# Work item:
Write out an exact copy of the line with "Live (358, 39)" and of each line after it, through the end of the records below.

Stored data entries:
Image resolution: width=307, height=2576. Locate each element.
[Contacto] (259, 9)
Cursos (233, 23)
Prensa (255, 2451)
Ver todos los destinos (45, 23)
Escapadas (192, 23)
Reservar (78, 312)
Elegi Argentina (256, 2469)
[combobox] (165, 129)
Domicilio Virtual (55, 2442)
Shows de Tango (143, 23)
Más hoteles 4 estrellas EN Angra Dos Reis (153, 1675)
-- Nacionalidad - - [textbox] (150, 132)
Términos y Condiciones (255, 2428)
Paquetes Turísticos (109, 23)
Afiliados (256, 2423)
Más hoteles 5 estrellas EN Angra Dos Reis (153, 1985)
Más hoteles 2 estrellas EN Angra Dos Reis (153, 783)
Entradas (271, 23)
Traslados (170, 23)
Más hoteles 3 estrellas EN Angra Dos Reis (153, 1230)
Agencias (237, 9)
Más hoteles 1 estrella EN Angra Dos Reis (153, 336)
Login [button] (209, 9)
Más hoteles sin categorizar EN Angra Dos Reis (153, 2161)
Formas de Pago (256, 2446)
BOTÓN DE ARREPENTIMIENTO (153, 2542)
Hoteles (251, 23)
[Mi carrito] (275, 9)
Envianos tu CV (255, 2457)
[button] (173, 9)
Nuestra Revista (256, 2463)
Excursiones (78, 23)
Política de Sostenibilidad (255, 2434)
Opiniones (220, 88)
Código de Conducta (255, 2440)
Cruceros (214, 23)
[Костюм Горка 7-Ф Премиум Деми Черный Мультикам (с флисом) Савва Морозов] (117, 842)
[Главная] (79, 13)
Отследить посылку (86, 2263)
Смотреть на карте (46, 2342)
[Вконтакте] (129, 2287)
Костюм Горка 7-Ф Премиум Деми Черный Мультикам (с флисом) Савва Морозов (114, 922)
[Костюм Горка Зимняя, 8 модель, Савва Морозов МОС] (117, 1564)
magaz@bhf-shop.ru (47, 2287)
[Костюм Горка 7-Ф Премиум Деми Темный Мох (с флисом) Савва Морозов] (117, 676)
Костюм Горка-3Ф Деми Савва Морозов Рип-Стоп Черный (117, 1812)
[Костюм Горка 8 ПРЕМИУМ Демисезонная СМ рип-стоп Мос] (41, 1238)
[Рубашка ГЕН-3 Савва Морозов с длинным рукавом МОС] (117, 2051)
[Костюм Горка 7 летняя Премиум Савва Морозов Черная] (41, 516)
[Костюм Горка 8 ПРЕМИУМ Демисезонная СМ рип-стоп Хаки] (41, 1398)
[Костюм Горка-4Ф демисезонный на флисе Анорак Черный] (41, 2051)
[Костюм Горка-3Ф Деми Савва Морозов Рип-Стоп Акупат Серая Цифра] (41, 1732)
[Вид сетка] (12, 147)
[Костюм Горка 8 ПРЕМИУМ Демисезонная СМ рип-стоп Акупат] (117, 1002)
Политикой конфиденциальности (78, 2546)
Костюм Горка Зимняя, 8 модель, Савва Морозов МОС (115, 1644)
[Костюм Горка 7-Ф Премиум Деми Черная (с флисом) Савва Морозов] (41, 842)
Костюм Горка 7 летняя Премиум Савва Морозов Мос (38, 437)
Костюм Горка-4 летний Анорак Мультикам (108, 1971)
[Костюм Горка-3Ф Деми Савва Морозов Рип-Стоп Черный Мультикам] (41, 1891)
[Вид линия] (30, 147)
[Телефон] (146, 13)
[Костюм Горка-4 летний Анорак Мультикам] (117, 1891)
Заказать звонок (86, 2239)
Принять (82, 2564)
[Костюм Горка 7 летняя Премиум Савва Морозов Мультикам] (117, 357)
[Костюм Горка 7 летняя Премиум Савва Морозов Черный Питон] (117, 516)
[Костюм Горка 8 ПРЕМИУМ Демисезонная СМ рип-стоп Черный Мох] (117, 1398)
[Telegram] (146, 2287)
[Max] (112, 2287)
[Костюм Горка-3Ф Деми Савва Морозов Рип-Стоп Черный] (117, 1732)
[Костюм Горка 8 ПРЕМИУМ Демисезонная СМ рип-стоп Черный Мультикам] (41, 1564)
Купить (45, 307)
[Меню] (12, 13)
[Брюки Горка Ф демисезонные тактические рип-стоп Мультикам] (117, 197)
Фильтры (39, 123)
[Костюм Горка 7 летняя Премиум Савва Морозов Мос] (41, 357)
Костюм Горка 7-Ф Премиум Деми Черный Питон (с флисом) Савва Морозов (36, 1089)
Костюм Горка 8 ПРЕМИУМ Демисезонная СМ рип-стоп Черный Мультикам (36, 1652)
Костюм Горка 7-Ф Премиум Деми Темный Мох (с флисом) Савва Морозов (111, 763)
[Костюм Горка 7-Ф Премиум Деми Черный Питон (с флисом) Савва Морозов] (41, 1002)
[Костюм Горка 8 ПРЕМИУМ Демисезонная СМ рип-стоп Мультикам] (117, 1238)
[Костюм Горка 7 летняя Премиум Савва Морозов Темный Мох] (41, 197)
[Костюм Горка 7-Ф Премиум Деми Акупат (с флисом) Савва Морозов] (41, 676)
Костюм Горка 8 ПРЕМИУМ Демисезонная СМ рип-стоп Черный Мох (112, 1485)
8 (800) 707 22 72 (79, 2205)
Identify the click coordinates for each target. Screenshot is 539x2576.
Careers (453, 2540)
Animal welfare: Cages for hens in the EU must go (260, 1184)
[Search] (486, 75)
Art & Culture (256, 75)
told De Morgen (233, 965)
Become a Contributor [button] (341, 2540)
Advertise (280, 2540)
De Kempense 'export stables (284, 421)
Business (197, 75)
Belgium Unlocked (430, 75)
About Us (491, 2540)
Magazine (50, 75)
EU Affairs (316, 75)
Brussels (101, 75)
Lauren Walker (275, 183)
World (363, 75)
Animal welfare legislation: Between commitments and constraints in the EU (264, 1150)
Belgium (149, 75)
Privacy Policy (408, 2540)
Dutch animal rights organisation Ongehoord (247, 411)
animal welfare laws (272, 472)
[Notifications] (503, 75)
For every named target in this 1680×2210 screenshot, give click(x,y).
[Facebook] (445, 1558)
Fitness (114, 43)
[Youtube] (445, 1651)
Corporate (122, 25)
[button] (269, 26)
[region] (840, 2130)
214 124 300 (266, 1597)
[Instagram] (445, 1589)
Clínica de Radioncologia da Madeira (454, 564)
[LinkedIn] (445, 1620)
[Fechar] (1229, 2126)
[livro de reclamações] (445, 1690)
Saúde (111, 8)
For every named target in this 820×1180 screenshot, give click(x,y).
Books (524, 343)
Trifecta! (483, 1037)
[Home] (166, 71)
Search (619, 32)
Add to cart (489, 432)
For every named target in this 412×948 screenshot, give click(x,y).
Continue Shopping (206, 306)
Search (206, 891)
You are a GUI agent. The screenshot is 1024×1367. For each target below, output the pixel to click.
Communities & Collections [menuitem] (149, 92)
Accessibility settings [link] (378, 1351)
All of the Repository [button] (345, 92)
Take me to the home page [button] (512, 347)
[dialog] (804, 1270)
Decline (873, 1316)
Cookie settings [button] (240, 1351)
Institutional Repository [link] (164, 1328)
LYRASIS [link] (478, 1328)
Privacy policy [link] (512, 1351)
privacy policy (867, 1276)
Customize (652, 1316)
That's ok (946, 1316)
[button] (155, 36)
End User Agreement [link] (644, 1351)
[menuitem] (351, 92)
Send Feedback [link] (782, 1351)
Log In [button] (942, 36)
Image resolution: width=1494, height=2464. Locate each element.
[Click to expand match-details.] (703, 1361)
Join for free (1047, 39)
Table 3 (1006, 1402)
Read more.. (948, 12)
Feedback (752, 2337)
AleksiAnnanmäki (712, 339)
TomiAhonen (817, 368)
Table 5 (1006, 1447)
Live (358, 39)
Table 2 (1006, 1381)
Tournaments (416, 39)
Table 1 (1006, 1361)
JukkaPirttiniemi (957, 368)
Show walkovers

# Exercise answer:
Live (358, 39)
Table 2 (1006, 1381)
Tournaments (416, 39)
Table 1 (1006, 1361)
JukkaPirttiniemi (957, 368)
Show walkovers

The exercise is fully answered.